## [TASK ITEM]
Please repeat the lines below exactly. Begin with the line containing "Click the Clear link in calendar" and go on through the line containing "Screen dimensions: 872x1021".

## [INFORMATION SHOWN]
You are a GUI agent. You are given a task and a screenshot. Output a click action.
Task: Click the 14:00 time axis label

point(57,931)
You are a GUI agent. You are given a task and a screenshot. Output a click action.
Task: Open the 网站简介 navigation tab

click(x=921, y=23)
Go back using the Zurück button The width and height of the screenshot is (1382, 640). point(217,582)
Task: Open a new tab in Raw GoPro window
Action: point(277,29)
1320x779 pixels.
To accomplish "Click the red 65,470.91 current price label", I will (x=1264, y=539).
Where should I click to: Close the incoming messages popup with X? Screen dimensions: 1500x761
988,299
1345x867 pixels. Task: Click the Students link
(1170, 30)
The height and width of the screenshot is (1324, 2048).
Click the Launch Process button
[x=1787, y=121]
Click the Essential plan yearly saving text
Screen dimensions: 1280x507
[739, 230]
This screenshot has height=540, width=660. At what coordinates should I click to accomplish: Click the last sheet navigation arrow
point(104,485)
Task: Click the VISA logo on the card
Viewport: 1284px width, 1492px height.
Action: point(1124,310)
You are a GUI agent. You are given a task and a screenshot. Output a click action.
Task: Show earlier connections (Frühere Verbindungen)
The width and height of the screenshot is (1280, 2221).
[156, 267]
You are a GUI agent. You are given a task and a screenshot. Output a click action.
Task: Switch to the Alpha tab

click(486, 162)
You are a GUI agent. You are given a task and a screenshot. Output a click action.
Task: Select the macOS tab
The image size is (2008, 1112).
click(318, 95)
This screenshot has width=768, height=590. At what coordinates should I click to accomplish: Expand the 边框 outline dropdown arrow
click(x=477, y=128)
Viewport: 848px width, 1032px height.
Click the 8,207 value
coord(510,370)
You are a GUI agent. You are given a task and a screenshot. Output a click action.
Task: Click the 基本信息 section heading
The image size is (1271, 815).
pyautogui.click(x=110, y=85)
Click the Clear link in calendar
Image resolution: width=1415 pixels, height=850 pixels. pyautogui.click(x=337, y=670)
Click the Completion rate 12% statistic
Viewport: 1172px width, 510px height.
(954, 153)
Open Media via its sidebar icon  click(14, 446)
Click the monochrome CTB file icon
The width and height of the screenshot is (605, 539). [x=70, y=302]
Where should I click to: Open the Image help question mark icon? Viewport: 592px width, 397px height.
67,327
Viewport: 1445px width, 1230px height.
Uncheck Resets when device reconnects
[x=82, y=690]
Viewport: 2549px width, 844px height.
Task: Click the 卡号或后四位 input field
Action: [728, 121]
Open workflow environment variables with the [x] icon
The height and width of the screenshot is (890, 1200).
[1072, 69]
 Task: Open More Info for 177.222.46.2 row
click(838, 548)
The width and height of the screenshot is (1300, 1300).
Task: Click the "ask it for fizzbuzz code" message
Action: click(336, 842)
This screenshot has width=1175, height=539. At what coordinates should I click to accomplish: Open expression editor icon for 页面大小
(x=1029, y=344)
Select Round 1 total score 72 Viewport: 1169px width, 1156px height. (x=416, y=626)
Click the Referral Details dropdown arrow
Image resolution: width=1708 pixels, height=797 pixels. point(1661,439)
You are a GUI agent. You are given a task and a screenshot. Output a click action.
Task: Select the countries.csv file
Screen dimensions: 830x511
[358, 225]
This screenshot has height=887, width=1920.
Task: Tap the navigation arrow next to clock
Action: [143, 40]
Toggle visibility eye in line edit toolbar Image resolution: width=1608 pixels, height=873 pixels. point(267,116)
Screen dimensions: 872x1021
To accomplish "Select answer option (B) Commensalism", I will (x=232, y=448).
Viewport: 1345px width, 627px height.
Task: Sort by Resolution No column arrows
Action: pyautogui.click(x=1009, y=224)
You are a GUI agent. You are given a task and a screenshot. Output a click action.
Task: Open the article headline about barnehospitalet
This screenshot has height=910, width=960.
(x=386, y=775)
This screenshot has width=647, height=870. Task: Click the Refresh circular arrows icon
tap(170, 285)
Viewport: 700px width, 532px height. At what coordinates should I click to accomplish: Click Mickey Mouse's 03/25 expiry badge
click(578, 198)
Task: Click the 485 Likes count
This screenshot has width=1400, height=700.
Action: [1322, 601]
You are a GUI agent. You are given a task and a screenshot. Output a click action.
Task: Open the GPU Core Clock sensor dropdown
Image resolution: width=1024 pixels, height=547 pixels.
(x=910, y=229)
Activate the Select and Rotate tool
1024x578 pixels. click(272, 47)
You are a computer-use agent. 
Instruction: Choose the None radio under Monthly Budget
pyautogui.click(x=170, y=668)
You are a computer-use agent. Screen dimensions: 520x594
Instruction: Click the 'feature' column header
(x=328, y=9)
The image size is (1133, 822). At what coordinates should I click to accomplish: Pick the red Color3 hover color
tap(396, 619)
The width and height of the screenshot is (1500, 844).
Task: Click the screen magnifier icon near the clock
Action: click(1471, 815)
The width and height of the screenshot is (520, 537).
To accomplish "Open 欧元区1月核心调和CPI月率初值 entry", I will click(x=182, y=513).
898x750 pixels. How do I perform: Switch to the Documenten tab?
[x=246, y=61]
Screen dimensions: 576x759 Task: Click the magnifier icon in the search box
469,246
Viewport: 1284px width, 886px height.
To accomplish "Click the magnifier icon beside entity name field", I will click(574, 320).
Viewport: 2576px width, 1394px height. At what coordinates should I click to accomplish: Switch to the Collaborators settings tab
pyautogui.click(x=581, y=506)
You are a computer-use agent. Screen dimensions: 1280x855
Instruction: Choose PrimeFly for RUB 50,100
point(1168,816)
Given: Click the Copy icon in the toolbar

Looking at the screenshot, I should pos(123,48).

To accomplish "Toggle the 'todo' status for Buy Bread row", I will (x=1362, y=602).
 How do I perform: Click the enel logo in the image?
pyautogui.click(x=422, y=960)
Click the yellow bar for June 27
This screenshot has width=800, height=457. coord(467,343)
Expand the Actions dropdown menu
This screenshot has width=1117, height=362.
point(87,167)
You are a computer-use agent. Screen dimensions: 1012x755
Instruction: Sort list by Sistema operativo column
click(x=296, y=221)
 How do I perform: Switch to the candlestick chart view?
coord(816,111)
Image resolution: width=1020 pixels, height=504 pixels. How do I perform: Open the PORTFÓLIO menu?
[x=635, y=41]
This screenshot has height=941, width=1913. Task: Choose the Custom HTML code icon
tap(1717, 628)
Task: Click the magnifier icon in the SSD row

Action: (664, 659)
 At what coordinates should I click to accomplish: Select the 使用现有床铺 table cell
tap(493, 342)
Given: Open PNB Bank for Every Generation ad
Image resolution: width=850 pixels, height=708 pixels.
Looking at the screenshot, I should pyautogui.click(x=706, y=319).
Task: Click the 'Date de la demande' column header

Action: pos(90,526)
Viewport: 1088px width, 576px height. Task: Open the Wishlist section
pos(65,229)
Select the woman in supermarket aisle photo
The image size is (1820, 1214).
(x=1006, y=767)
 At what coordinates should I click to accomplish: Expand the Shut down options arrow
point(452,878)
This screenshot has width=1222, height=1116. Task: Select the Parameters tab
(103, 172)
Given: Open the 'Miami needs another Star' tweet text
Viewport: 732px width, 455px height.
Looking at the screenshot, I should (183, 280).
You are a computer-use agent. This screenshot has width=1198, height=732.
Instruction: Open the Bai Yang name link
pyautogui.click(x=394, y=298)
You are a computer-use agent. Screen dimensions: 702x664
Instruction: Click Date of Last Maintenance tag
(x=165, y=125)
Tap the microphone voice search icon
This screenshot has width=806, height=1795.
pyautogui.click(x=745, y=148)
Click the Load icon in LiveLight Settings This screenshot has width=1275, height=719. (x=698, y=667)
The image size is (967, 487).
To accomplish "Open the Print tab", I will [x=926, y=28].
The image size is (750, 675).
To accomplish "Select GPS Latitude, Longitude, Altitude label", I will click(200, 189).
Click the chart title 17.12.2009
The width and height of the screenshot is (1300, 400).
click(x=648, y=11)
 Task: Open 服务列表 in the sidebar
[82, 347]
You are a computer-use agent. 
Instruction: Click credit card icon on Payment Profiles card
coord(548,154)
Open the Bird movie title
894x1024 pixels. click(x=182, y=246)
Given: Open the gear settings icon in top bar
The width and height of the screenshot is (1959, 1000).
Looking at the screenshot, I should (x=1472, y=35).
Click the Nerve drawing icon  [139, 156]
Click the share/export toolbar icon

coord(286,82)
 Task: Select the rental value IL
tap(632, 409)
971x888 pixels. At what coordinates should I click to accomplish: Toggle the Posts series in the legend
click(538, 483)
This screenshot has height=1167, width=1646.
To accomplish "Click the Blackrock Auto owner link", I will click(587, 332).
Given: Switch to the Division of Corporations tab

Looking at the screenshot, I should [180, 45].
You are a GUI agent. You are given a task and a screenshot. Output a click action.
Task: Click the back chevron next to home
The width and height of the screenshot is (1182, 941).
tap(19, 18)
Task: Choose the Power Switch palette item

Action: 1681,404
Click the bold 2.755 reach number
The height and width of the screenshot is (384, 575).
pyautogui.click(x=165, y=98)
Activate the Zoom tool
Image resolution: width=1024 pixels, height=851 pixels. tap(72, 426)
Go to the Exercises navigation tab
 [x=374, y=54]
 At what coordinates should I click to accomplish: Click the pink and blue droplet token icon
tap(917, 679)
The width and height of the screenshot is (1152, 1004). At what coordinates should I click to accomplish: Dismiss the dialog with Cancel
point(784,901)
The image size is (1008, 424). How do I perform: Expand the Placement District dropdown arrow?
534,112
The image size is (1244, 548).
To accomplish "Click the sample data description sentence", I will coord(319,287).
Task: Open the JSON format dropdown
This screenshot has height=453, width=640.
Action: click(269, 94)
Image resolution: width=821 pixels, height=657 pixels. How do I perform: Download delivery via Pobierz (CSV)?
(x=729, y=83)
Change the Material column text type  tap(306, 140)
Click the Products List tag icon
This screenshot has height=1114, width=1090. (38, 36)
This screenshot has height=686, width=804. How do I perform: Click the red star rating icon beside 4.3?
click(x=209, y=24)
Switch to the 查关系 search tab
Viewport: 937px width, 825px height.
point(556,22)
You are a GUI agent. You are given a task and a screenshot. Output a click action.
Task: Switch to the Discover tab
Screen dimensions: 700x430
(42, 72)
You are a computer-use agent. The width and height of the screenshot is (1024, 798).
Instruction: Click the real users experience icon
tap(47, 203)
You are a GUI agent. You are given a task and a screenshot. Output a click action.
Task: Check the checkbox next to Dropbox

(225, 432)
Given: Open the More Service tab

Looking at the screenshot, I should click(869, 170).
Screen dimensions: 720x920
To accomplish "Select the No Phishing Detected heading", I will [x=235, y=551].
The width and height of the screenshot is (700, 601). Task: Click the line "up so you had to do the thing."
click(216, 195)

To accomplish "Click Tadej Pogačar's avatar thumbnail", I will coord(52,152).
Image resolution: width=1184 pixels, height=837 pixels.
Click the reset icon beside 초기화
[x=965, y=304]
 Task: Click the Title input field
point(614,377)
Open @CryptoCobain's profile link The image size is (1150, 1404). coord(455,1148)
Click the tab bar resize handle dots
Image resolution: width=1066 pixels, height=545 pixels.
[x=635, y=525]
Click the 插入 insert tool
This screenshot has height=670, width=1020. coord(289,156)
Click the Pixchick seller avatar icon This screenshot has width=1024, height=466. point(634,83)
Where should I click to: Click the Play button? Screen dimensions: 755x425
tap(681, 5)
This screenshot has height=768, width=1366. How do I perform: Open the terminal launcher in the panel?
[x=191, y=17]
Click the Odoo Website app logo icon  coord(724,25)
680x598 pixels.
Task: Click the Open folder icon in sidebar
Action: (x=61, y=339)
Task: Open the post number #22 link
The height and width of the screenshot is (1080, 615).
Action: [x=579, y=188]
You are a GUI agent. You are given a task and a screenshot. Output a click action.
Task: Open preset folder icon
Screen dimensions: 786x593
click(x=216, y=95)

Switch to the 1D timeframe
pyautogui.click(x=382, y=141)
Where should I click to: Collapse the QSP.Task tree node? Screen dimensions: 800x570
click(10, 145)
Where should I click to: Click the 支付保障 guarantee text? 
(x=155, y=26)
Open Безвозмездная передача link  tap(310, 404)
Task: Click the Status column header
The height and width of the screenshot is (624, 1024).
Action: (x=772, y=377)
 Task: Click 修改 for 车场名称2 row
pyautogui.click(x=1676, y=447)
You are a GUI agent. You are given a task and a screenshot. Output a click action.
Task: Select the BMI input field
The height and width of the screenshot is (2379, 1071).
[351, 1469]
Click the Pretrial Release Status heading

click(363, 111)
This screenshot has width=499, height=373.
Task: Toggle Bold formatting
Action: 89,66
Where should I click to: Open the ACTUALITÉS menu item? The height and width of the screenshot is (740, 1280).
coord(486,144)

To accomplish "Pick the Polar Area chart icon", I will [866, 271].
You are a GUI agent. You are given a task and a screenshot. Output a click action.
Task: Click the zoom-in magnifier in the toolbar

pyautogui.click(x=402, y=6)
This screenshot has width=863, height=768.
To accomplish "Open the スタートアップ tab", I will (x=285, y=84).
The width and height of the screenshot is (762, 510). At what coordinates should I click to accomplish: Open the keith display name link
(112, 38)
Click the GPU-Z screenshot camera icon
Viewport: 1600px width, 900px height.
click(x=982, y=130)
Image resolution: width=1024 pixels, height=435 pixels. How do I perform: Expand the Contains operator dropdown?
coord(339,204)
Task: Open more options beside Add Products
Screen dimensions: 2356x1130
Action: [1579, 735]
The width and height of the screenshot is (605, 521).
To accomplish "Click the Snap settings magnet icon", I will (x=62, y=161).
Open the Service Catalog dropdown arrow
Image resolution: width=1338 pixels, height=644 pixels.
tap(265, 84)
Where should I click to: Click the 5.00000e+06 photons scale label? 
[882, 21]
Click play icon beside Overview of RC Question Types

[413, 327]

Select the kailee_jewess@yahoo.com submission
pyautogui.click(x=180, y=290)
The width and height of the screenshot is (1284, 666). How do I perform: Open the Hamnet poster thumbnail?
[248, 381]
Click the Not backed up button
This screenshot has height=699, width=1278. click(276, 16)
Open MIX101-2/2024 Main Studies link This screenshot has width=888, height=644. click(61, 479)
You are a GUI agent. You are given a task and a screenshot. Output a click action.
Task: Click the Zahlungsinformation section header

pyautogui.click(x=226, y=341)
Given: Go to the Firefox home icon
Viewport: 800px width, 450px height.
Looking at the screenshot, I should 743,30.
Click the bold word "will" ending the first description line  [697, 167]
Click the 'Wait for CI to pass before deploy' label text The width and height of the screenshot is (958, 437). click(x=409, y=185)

## [EXERCISE ANSWER]
Click the Clear link in calendar
Image resolution: width=1415 pixels, height=850 pixels. pyautogui.click(x=337, y=670)
Click the Completion rate 12% statistic
Viewport: 1172px width, 510px height.
(954, 153)
Open Media via its sidebar icon  click(14, 446)
Click the monochrome CTB file icon
The width and height of the screenshot is (605, 539). [x=70, y=302]
Where should I click to: Open the Image help question mark icon? Viewport: 592px width, 397px height.
67,327
Viewport: 1445px width, 1230px height.
Uncheck Resets when device reconnects
[x=82, y=690]
Viewport: 2549px width, 844px height.
Task: Click the 卡号或后四位 input field
Action: [728, 121]
Open workflow environment variables with the [x] icon
The height and width of the screenshot is (890, 1200).
[1072, 69]
 Task: Open More Info for 177.222.46.2 row
click(838, 548)
The width and height of the screenshot is (1300, 1300).
Task: Click the "ask it for fizzbuzz code" message
Action: click(336, 842)
This screenshot has width=1175, height=539. At what coordinates should I click to accomplish: Open expression editor icon for 页面大小
(x=1029, y=344)
Select Round 1 total score 72 Viewport: 1169px width, 1156px height. (x=416, y=626)
Click the Referral Details dropdown arrow
Image resolution: width=1708 pixels, height=797 pixels. point(1661,439)
You are a GUI agent. You are given a task and a screenshot. Output a click action.
Task: Select the countries.csv file
Screen dimensions: 830x511
[358, 225]
This screenshot has height=887, width=1920.
Task: Tap the navigation arrow next to clock
Action: [143, 40]
Toggle visibility eye in line edit toolbar Image resolution: width=1608 pixels, height=873 pixels. point(267,116)
Screen dimensions: 872x1021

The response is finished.